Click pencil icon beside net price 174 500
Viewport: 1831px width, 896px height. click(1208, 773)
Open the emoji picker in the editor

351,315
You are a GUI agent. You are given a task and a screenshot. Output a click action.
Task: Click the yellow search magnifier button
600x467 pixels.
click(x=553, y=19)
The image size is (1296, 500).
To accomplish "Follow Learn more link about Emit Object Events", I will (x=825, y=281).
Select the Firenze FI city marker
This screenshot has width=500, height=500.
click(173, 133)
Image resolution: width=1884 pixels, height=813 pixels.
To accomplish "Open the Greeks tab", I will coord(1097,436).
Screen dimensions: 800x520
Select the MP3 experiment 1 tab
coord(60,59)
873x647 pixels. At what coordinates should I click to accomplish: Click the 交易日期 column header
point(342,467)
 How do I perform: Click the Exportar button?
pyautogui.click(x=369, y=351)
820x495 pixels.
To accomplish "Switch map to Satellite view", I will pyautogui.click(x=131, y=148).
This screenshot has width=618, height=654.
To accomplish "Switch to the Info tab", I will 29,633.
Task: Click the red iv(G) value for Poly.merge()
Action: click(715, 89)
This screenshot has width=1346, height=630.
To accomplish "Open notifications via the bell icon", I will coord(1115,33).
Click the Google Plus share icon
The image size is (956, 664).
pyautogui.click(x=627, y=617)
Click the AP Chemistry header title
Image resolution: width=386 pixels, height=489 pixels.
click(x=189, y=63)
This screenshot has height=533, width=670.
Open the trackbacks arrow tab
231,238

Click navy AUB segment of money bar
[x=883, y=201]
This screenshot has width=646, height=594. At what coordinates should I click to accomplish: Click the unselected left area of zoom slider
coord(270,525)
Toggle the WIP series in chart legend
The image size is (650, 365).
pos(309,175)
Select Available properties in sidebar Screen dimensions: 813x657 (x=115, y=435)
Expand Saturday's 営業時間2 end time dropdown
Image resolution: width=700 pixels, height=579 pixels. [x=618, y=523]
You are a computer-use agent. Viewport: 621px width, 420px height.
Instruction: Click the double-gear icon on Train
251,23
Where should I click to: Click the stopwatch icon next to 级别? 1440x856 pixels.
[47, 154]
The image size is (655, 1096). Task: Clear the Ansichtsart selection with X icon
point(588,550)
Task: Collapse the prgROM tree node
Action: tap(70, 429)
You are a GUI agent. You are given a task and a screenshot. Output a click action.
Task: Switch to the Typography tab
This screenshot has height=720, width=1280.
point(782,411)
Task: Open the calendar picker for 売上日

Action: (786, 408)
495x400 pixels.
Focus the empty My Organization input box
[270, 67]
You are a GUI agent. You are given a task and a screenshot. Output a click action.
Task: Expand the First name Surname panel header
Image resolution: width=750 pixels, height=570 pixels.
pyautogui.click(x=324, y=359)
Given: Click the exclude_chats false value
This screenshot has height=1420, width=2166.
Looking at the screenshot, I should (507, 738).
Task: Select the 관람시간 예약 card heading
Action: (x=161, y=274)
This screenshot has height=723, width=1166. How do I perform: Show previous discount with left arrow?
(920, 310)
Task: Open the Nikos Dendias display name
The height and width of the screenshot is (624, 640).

* * *

(Problem statement):
Output the entire listing exactly as written.

(Final answer):
Click pencil icon beside net price 174 500
Viewport: 1831px width, 896px height. click(1208, 773)
Open the emoji picker in the editor

351,315
You are a GUI agent. You are given a task and a screenshot. Output a click action.
Task: Click the yellow search magnifier button
600x467 pixels.
click(x=553, y=19)
The image size is (1296, 500).
To accomplish "Follow Learn more link about Emit Object Events", I will (x=825, y=281).
Select the Firenze FI city marker
This screenshot has width=500, height=500.
click(173, 133)
Image resolution: width=1884 pixels, height=813 pixels.
To accomplish "Open the Greeks tab", I will coord(1097,436).
Screen dimensions: 800x520
Select the MP3 experiment 1 tab
coord(60,59)
873x647 pixels. At what coordinates should I click to accomplish: Click the 交易日期 column header
point(342,467)
 How do I perform: Click the Exportar button?
pyautogui.click(x=369, y=351)
820x495 pixels.
To accomplish "Switch map to Satellite view", I will pyautogui.click(x=131, y=148).
This screenshot has width=618, height=654.
To accomplish "Switch to the Info tab", I will 29,633.
Task: Click the red iv(G) value for Poly.merge()
Action: click(715, 89)
This screenshot has width=1346, height=630.
To accomplish "Open notifications via the bell icon", I will coord(1115,33).
Click the Google Plus share icon
The image size is (956, 664).
pyautogui.click(x=627, y=617)
Click the AP Chemistry header title
Image resolution: width=386 pixels, height=489 pixels.
click(x=189, y=63)
This screenshot has height=533, width=670.
Open the trackbacks arrow tab
231,238

Click navy AUB segment of money bar
[x=883, y=201]
This screenshot has width=646, height=594. At what coordinates should I click to accomplish: Click the unselected left area of zoom slider
coord(270,525)
Toggle the WIP series in chart legend
The image size is (650, 365).
pos(309,175)
Select Available properties in sidebar Screen dimensions: 813x657 (x=115, y=435)
Expand Saturday's 営業時間2 end time dropdown
Image resolution: width=700 pixels, height=579 pixels. [x=618, y=523]
You are a computer-use agent. Viewport: 621px width, 420px height.
Instruction: Click the double-gear icon on Train
251,23
Where should I click to: Click the stopwatch icon next to 级别? 1440x856 pixels.
[47, 154]
The image size is (655, 1096). Task: Clear the Ansichtsart selection with X icon
point(588,550)
Task: Collapse the prgROM tree node
Action: tap(70, 429)
You are a GUI agent. You are given a task and a screenshot. Output a click action.
Task: Switch to the Typography tab
This screenshot has height=720, width=1280.
point(782,411)
Task: Open the calendar picker for 売上日

Action: (786, 408)
495x400 pixels.
Focus the empty My Organization input box
[270, 67]
You are a GUI agent. You are given a task and a screenshot. Output a click action.
Task: Expand the First name Surname panel header
Image resolution: width=750 pixels, height=570 pixels.
pyautogui.click(x=324, y=359)
Given: Click the exclude_chats false value
This screenshot has height=1420, width=2166.
Looking at the screenshot, I should (507, 738).
Task: Select the 관람시간 예약 card heading
Action: (x=161, y=274)
This screenshot has height=723, width=1166. How do I perform: Show previous discount with left arrow?
(920, 310)
Task: Open the Nikos Dendias display name
The height and width of the screenshot is (624, 640).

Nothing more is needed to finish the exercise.